Cathode rays are made up of electrons. Anode rays are made up of : (a) protons only (b) protons and positrons only (c) positive residue of atoms (d) all positive particles of atoms

Short Answer

Expert verified
Anode rays are made up of the positive residue of atoms (option c).

Step by step solution

01

Understanding the Basics

Cathode rays are streams of electrons, which are negatively charged particles discovered by J.J. Thomson. This knowledge is fundamental as it helps us compare with what anode rays are.
02

Identifying Anode Rays

When we talk about anode rays, also known as positive rays or canal rays, it is important to understand that they are composed of positive ions. Anode rays were first detected in 1886 by Eugen Goldstein, who discovered them while experimenting with a CRT where the cathode had holes after the positive voltage applied at anode.
03

Understanding Positive Ions

Positive ions are created when atoms lose electrons.

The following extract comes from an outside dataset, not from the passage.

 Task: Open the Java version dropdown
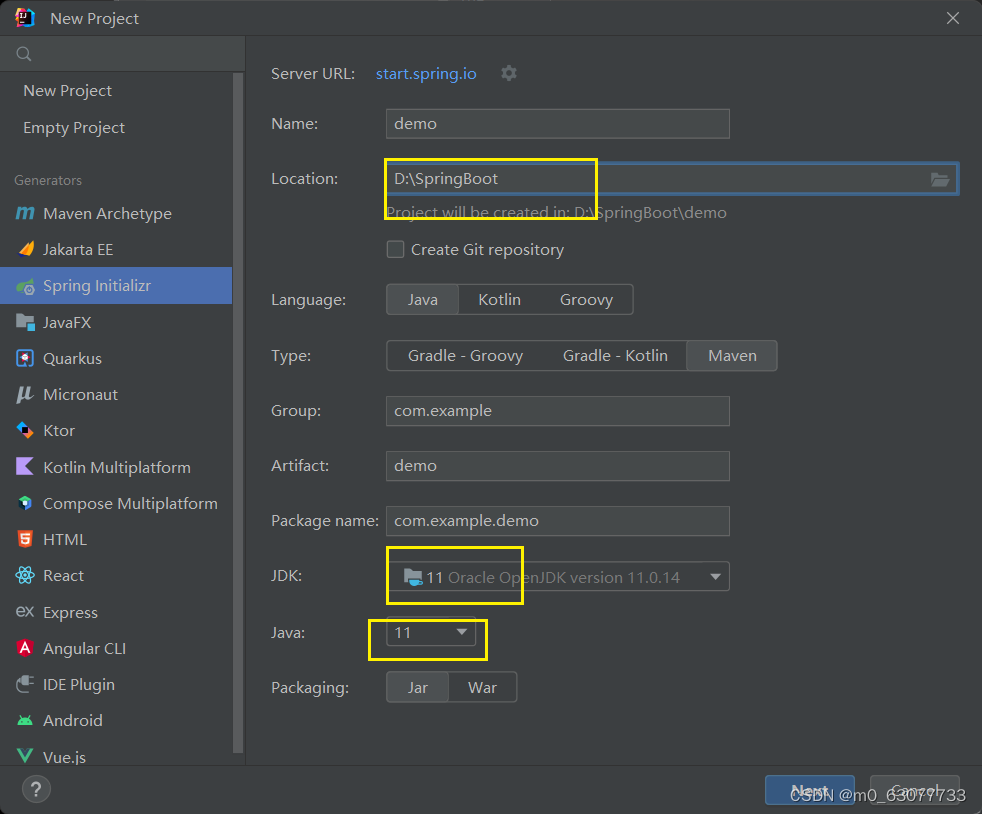(431, 632)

In anode ray experiments, these ions are usually the positive residue of atoms after the electrons have been emitted as cathode rays.
04

Analyzing the Options

Let's look at the options: (a) Protons only: Protons are positive particles but are not the only component of anode rays. (b) Protons and positrons only: Positrons are rarely out of context here as they do not constitute typical positive ions in classical anode ray experiments. (c) Positive residue of atoms: This refers to positive ions, which are common in anode rays. (d) All positive particles of atoms: This is a generic statement, but isn't as precise as option (c).
05

Conclusion

Based on the understanding of how anode rays are composed and the process by which they are generated, the option that best describes the composition of anode rays is (c) positive residue of atoms.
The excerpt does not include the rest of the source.